Exercise requirements:
Beginning with the line that contains "[Tim Curry Passes", extract each line through the end of the listing below, with no additions or omissions.

Data supplied:
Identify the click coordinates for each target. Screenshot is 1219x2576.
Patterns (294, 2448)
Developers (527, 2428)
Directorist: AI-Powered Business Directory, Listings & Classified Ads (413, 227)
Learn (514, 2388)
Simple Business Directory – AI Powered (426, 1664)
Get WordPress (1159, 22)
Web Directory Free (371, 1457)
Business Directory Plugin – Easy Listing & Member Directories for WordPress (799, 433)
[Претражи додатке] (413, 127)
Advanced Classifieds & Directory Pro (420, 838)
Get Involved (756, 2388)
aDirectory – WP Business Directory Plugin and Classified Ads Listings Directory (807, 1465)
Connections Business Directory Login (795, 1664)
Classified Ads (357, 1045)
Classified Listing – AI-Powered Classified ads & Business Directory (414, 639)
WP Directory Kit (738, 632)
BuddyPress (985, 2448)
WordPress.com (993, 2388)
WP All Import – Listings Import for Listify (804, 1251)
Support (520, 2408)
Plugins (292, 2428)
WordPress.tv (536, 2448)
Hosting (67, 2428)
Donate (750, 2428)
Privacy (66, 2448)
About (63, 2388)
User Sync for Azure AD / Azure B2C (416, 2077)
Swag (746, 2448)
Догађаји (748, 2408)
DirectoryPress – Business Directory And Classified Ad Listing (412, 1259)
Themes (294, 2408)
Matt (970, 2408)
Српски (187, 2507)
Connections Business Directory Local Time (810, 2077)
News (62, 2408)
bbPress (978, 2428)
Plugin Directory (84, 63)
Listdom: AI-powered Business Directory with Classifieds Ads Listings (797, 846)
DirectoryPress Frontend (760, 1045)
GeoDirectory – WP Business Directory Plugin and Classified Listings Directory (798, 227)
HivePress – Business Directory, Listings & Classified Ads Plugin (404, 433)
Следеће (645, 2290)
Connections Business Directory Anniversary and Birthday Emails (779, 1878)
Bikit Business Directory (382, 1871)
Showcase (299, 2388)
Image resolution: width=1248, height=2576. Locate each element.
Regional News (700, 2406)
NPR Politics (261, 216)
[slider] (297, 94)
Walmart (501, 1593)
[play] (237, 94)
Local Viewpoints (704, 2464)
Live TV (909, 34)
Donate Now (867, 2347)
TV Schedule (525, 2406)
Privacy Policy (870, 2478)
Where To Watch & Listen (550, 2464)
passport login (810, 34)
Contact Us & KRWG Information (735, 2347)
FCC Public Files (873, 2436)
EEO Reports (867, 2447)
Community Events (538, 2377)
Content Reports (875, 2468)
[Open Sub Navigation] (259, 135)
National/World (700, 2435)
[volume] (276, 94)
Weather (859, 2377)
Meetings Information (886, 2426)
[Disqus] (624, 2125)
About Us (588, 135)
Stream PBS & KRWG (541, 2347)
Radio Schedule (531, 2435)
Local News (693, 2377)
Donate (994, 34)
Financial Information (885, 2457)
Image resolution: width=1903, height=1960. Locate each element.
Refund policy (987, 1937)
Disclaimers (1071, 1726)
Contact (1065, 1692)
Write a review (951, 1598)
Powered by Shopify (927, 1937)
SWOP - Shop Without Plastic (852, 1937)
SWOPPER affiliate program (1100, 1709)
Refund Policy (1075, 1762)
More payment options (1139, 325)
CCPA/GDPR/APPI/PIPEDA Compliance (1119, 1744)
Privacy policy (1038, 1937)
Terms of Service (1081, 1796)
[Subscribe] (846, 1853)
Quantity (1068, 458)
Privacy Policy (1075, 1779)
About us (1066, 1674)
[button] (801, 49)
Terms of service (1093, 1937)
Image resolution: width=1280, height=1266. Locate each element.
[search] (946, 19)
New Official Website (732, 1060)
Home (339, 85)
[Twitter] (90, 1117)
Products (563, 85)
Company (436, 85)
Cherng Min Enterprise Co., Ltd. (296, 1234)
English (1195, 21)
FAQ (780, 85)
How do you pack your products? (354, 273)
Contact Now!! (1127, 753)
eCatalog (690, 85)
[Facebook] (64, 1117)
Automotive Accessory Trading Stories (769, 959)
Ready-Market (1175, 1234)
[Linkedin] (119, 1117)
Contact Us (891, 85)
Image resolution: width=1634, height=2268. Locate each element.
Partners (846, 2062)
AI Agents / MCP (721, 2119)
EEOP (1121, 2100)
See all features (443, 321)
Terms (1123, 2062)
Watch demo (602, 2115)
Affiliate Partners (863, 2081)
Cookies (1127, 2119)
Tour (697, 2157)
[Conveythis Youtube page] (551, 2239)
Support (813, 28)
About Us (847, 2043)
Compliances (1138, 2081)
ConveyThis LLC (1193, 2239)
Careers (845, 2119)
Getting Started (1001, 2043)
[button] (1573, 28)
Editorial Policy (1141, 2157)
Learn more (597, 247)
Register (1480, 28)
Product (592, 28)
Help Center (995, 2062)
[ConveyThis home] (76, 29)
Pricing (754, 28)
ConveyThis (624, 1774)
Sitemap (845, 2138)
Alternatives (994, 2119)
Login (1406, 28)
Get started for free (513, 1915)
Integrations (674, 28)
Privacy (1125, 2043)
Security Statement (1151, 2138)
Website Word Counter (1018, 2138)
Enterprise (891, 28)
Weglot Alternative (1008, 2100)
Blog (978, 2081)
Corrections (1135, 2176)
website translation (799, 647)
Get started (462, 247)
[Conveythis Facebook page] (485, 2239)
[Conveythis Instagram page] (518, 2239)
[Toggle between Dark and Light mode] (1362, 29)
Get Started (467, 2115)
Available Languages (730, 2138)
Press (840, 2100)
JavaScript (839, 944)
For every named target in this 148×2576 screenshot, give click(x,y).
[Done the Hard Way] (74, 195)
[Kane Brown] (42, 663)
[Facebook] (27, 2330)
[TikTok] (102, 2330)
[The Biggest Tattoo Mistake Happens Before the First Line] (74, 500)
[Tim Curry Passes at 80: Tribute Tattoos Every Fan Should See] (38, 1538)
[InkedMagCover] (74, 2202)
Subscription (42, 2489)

Exercise answer:
[Tim Curry Passes at 80: Tribute Tattoos Every Fan Should See] (38, 1538)
[InkedMagCover] (74, 2202)
Subscription (42, 2489)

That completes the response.